• [Description of the task] Leave out pictures; repeat exactly the lines from the "Where should I" line through the last of the data below.

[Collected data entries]
################
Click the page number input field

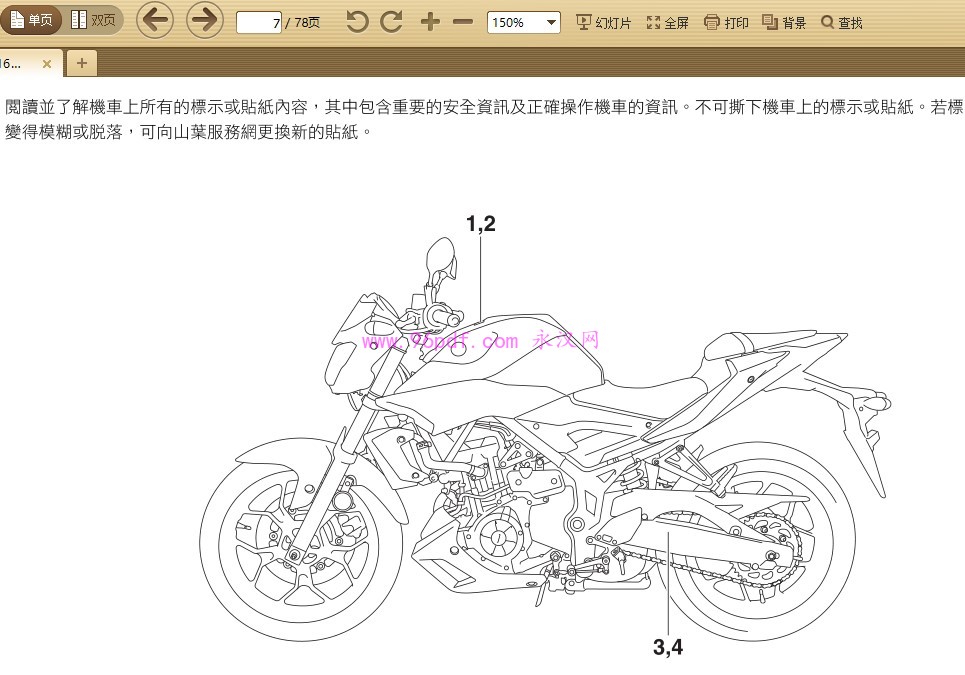tap(256, 21)
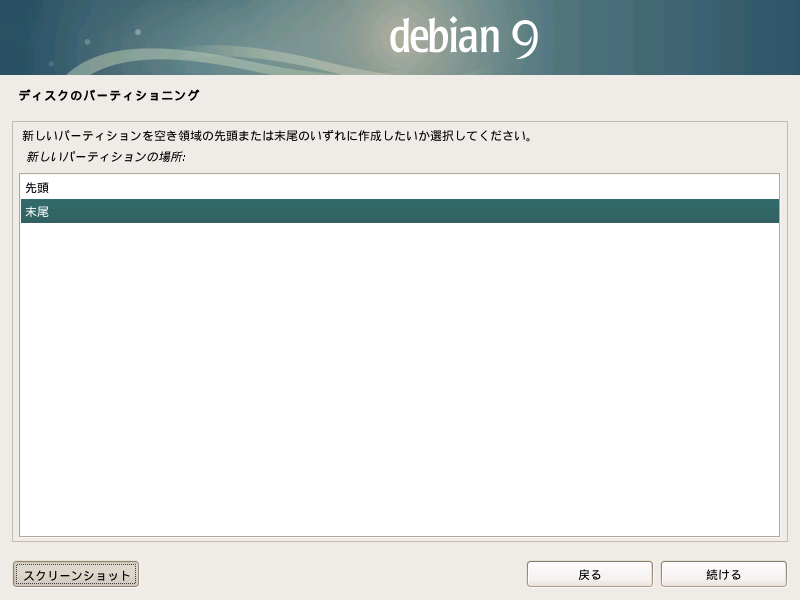Click the far right end of the 末尾 row

[760, 211]
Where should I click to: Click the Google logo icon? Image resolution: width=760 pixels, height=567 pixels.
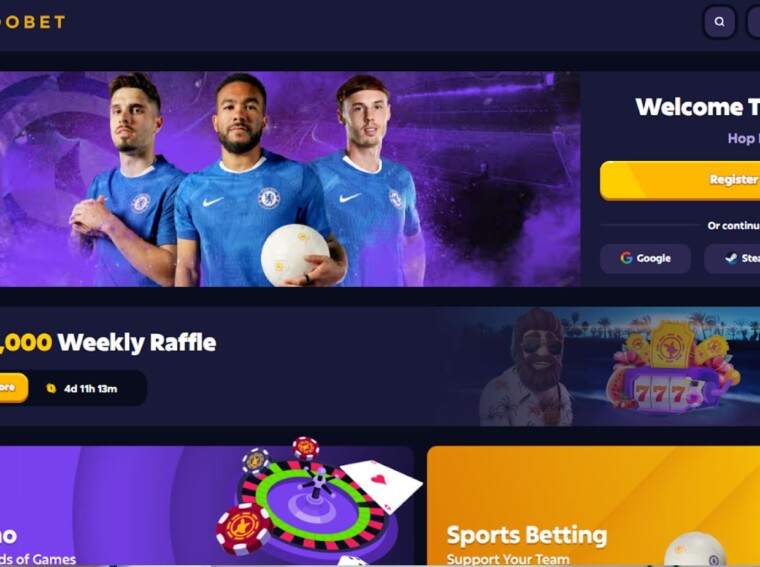pos(626,258)
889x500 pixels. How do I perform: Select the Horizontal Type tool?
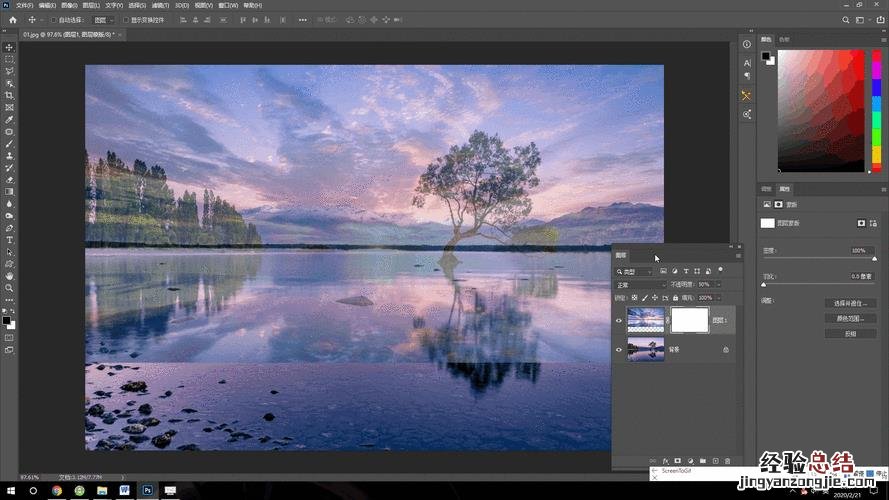[x=10, y=240]
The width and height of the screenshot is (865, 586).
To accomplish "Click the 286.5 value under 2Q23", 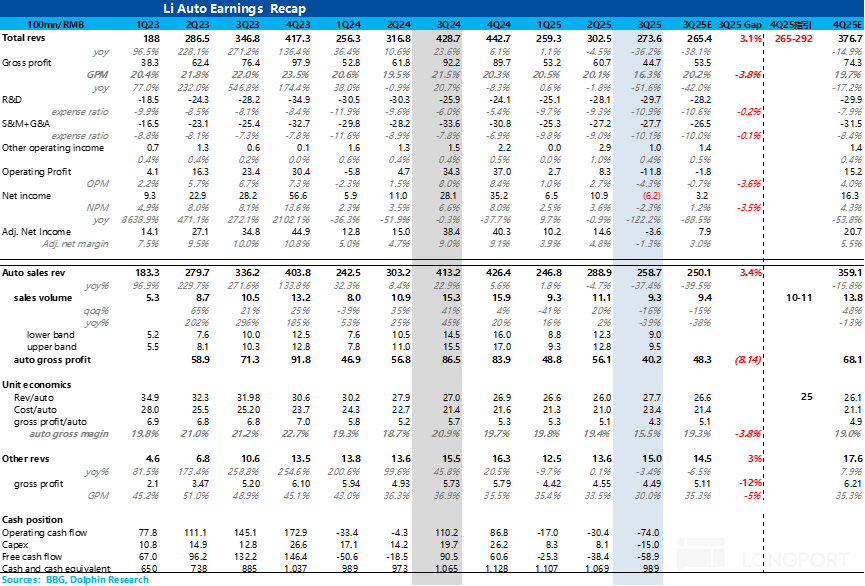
################
• [Written solution]
Where should I click to: Click the Google logo icon? Image resolution: width=760 pixels, height=567 pixels.
pos(626,258)
889x500 pixels. How do I perform: Select the Horizontal Type tool?
[x=10, y=240]
The width and height of the screenshot is (865, 586).
To accomplish "Click the 286.5 value under 2Q23", 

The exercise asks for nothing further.